3. La vue est celui de nos sens qui a le plus de ressemblance avec l'amour de Dieu, car il l'emporte sur tous les autres et il est d'une nature unique, il est d'une plus grande sensibilité et perçoit les objets de plus loin. L'odorat et l'ouïe semblent aussi percevoir les choses éloignées, mais on croit qu'ils ne les perçoivent qu'en attirant à eux l'air qui les leur rend sensibles ; or, il n'en est pas ainsi de fa vue, elle semble plutôt se faire au dehors et aller elle-même à la rencontre des objets éloignés. Ainsi en est-il dans nos affections. On peut dire, en quelque sorte, que nous attirons à nous le prochain quand nous l'aimons comme nous-mêmes ; nous attirons également ainsi nos ennemis, quand nous les aimons pour qu'ils soient comme nous, c'est-à-dire pour qu'ils deviennent nos amis; mais pour ce qui est de Dieu, si nous l'aimons, comme il le mérite, de toutes nos forces, de toute notre âme et de tout notre coeur, c'est plutôt nous qui allons à lui et qui nous hâtons de toutes nos forces vers ce Dieu qui est placé au-dessus de nous d'une manière ineffable.

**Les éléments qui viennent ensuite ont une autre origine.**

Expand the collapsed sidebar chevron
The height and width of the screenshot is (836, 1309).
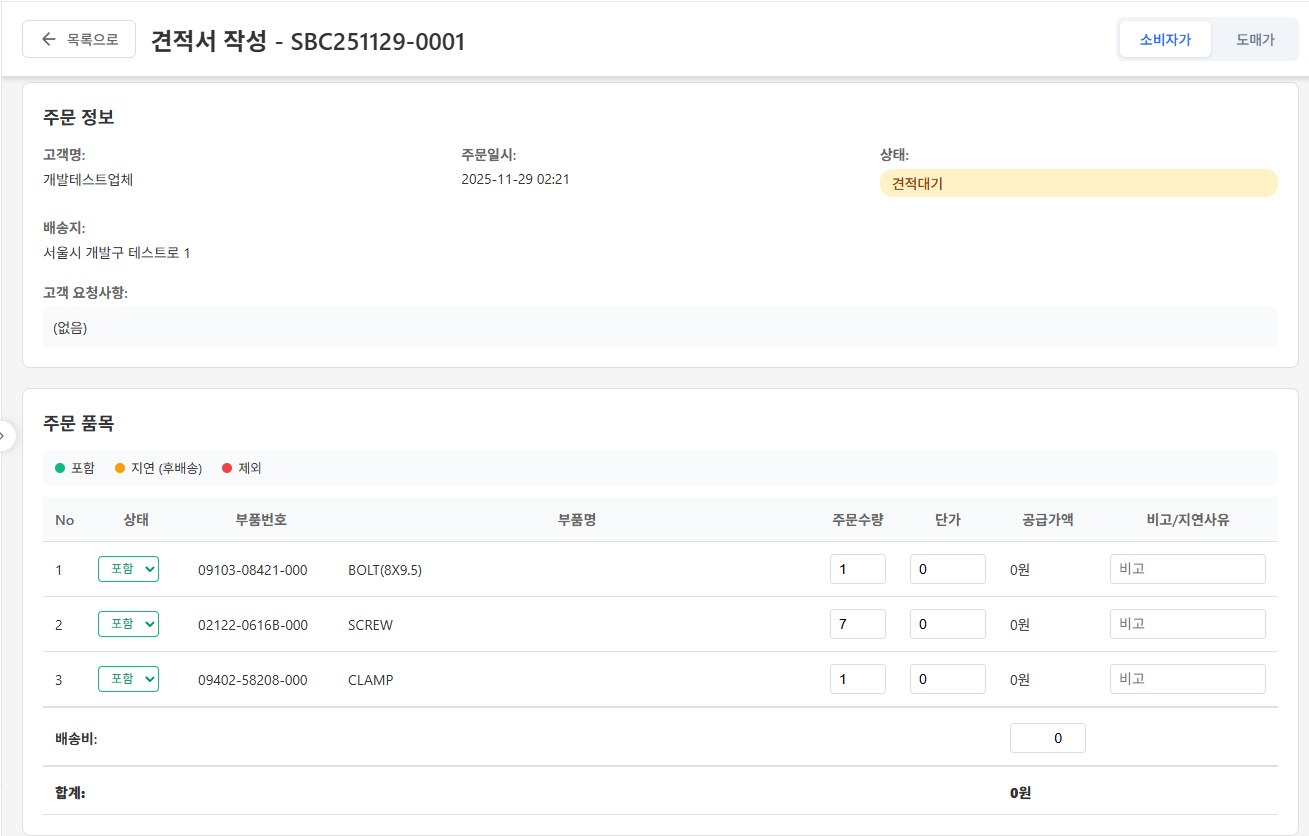[5, 436]
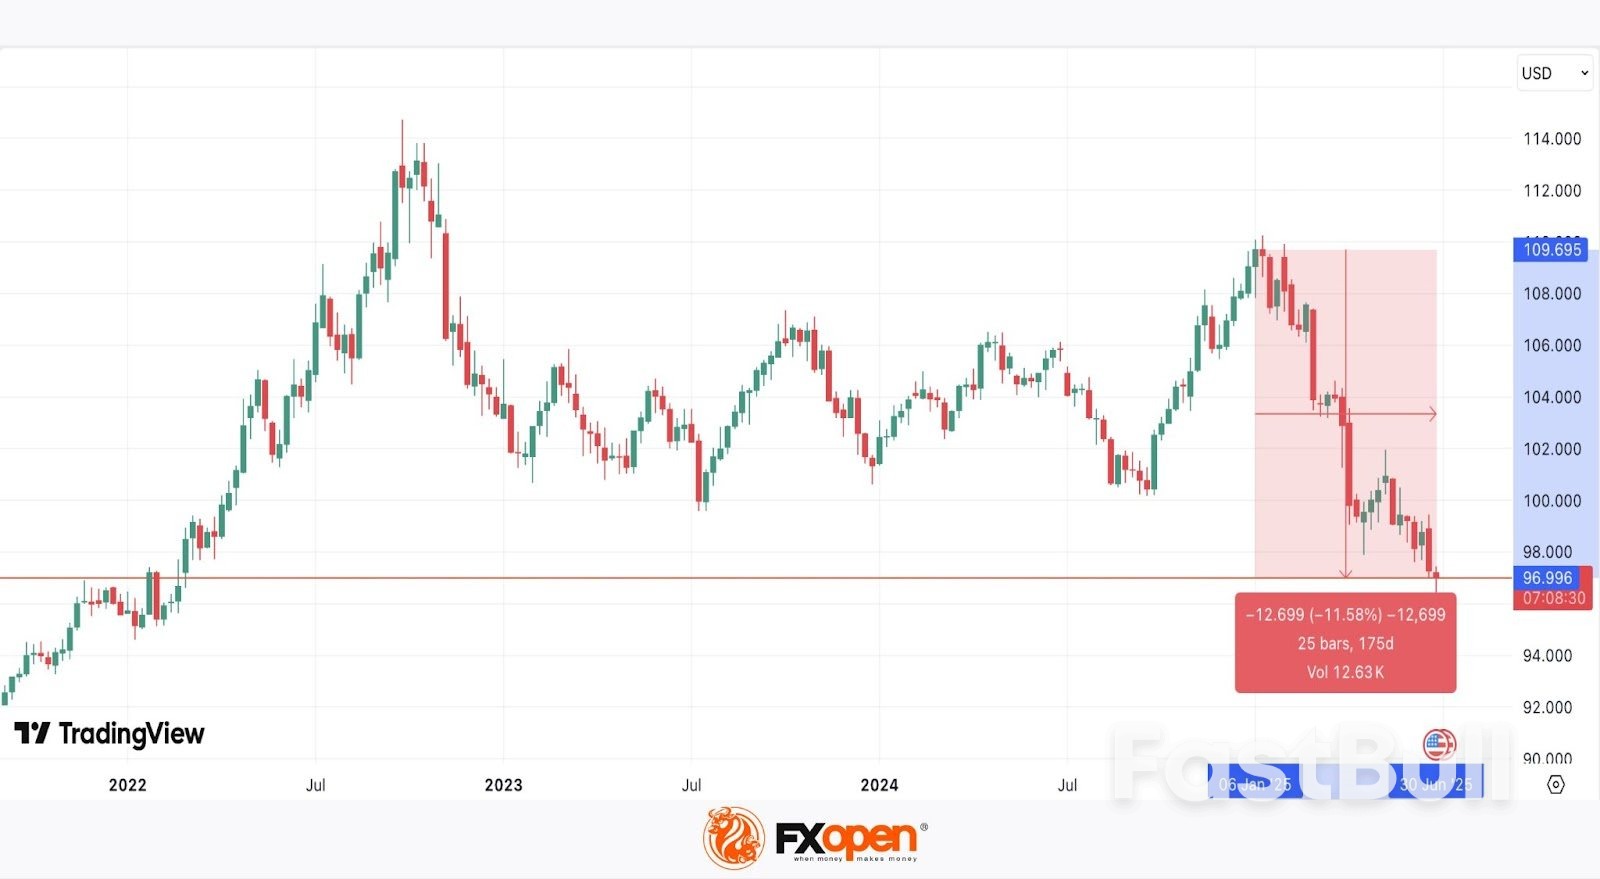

4. Il est manifeste que, de nos sens corporels, la vue est celui qui l'emporte sur tous , et que l'ouïe se place avant les trois autres quant à l'odorat, s'il ne vient pas avant le goût et le toucher, au point de vue de l'utilité, au moins leur est-il supérieur en élévation, de même que le goût semble avoir le pas sur le toucher; c'est, d'ailleurs, ce que nous montre la disposition même de nos membres. Ainsi, les yeux sont placés au haut de la tète, les oreilles et le nez sont évidemment plus bas ; il en est de môme du nez par rapport aux oreilles et du palais par rapport au nez; enfin, les mains et le reste du corps, où le tact est répandu, se trouvent placés au dessous du palais, cela est manifeste. Or, c'est de la même manière que nous pourrons, dans les sens de l'âme, remarquer que les uns sont plus dignes que les autres, et, comme cette remarque vous est facile à faire, je passe les détails pour abréger. Je laisse aussi à votre application le soin de vous faire remarquer, que de même que les membres du corps s'affaissent dès que l'âme cesse de les animer, ainsi les affections dont j'ai parlé plus haut, et que j'ai présentées comme les membres de l'âme, ne peuvent que s'affaisser aussi, si l'âme de notre âme, qui est Dieu, cesse de les animer, c'est à dire, ou bien nous n'aimerons pas de tout notre coeur ce que nous devons aimer de la sorte, ou bien nous ne l'aimerons point de la manière et dans la mesure où nous le devons. En effet, il y en a qui aiment leurs parents d'une manière charnelle, et ne louent le Seigneur que lorsqu'il leur fait du bien. Mais un pareil amour ne mérite pas le nom d'amour, ou bien, si c'est encore de l'amour, c'est un amour caduc, un amour qui tombe à terre.